The pressures confronting UPS may point to wider seismic shifts with eCommerce and the last mile.

As the shipping giant gears up for a restructuring and layoffs, it may be Amazon that benefits, having made inroads with its efforts to cement fulfillment services with merchants and third-party sellers.

UPS will cut 12,000 positions, equating to a bit less than 3% of its global workforce. CEO Carole Tomé said during the company’s most recent earnings report that 2023 was “difficult.” Average daily domestic shipping volumes dropped 7.4% in the U.S. and 8.3% internationally.

eCommerce was mentioned on the call only one time, as Chief Financial Officer Brian Newman said that in international air freight, “overall volumes were down despite a mid-quarter spike in eCommerce.”

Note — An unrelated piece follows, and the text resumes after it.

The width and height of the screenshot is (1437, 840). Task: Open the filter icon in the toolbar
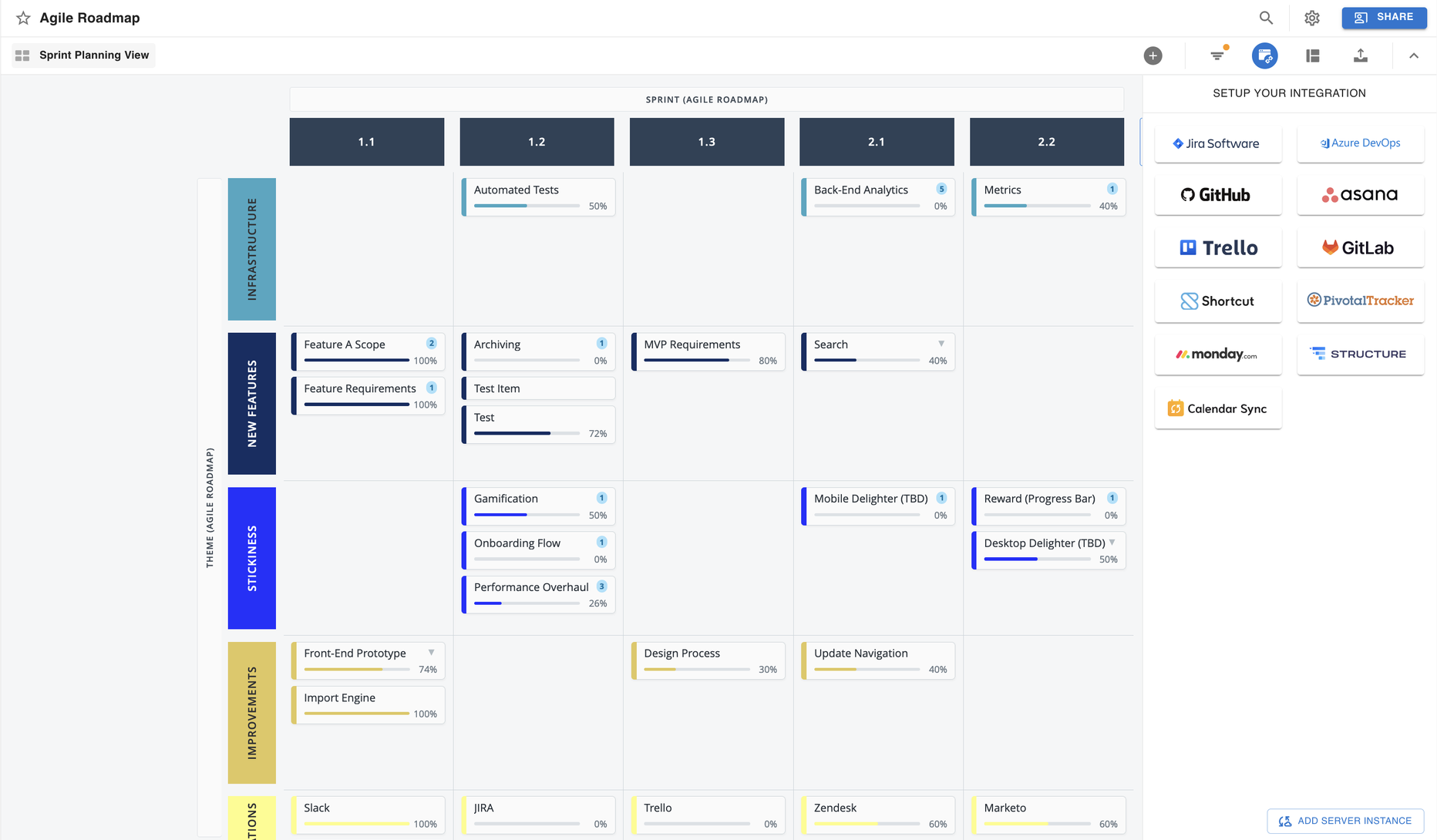(x=1217, y=55)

Small- to medium-sized businesses (SMBs) made up nearly 29% of the company’s total U.S. volume, an increase of 0.6%. Part of this growth came from the company’s Digital Access Program, where sales were up 22% to $2.9 billion. The program includes a suite of order management, fulfillment and delivery options available to merchant customers.

Amazon’s Impact

Management noted on the earnings call that in the U.S., the projected small package market growth rate is just under 1%, excluding Amazon.

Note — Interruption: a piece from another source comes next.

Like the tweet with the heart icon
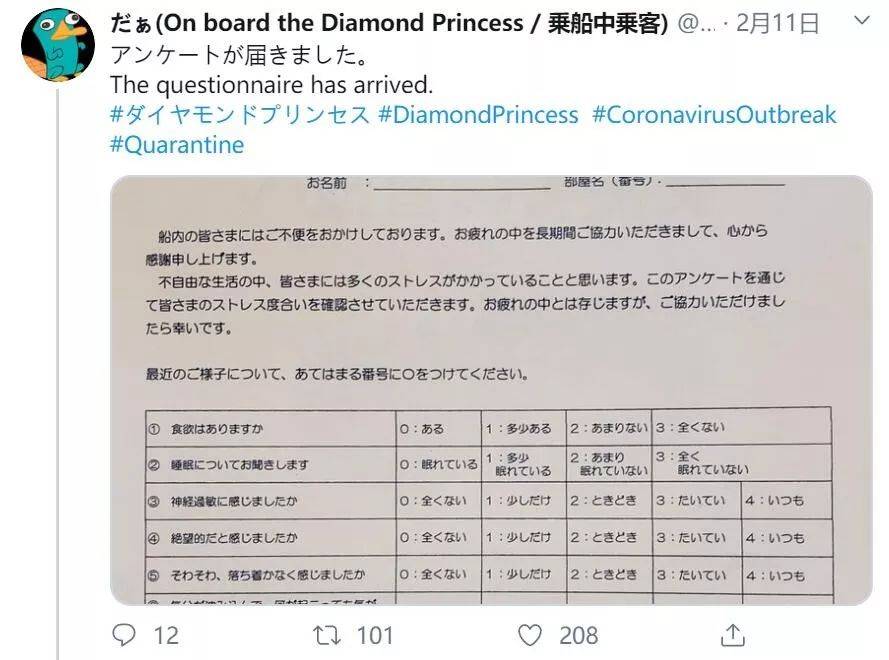889x660 pixels. click(x=530, y=635)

We’ll know more when Amazon reports earnings Thursday evening (Feb. 1). Services metrics, including fulfillment, will be important line items to watch.

UPS’s filing with the Securities and Exchange Commission for the latest year has yet to be released. But in that document, we’ll see the revenue contribution Amazon-related business will have made. In 2022, the contribution was about 11% of UPS’s top line, down from a bit more than 13% in the previous year.

Amazon has been making the pivot away from carriers such as UPS, building out its own logistics operations and fulfillment efforts as it expands beyond the confines of its platform and grows its ecosystem.

By way of example, Buy with Prime lets merchants sell products directly from their websites. Through the service, Amazon’s payments and fulfillment services are available to buyers at checkout, letting shoppers use their Prime membership to opt for faster delivery,

PYMNTS Intelligence found that heading into the holiday shopping season and the fourth quarter — where UPS this week reported its pressures on volumes — Amazon’s eCommerce sales share in the U.S. increased from 48% in Q3 2022 to 53% in Q3 2023. The company’s overall share of retail spend at the end of the third quarter came in at 8.2%, up from more than 7% in the preceding quarter and above the roughly 4% seen just before the pandemic.

As smaller firms consider how and when to diversify their shipping relationships, and as eCommerce continues to be a mainstay of commerce, having the direct relationship along with the Buy with Prime button may help shift volumes to Amazon.

The battle is only going to get more intense.